▸ **Data under study**:
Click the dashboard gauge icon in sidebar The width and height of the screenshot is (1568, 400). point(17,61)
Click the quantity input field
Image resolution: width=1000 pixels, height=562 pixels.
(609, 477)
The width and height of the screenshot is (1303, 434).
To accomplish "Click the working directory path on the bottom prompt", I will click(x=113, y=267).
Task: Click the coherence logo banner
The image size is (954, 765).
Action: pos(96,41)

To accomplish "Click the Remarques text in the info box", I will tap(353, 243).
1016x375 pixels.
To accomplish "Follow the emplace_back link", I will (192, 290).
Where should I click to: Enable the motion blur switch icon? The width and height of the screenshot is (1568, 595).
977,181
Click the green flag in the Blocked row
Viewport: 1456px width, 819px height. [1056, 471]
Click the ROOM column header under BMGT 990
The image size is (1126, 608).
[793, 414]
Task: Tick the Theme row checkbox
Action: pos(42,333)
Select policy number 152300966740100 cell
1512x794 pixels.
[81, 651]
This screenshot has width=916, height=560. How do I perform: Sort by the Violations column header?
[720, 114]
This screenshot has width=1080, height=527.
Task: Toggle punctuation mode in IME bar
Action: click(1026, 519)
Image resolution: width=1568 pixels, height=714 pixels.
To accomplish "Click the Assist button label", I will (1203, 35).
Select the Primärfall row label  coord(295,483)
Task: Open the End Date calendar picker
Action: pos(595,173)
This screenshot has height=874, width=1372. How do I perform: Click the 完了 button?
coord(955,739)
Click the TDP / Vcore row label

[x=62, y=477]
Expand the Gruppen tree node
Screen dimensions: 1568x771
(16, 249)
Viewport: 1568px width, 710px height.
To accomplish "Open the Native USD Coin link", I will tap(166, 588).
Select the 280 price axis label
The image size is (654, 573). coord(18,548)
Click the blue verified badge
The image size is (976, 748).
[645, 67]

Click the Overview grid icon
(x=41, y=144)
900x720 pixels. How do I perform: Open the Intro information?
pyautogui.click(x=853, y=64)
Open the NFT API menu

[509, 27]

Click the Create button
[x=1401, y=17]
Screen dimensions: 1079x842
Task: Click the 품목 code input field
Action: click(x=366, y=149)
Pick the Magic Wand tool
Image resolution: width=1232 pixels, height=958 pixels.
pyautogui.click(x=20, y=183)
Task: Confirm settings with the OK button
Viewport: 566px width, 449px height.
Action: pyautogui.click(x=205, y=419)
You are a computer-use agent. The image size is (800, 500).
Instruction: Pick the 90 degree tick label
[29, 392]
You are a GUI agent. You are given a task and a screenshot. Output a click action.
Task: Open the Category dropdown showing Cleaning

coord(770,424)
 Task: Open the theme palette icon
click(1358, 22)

▸ **Instructions to follow**:
If a line in the records contains the string "will", copy it out.

▸ **Task output**:
To accomplish "Click the working directory path on the bottom prompt", I will click(x=113, y=267).
To accomplish "Click the Remarques text in the info box", I will tap(353, 243).
To accomplish "Follow the emplace_back link", I will (192, 290).
To accomplish "Click the Assist button label", I will (1203, 35).
To accomplish "Open the Native USD Coin link", I will tap(166, 588).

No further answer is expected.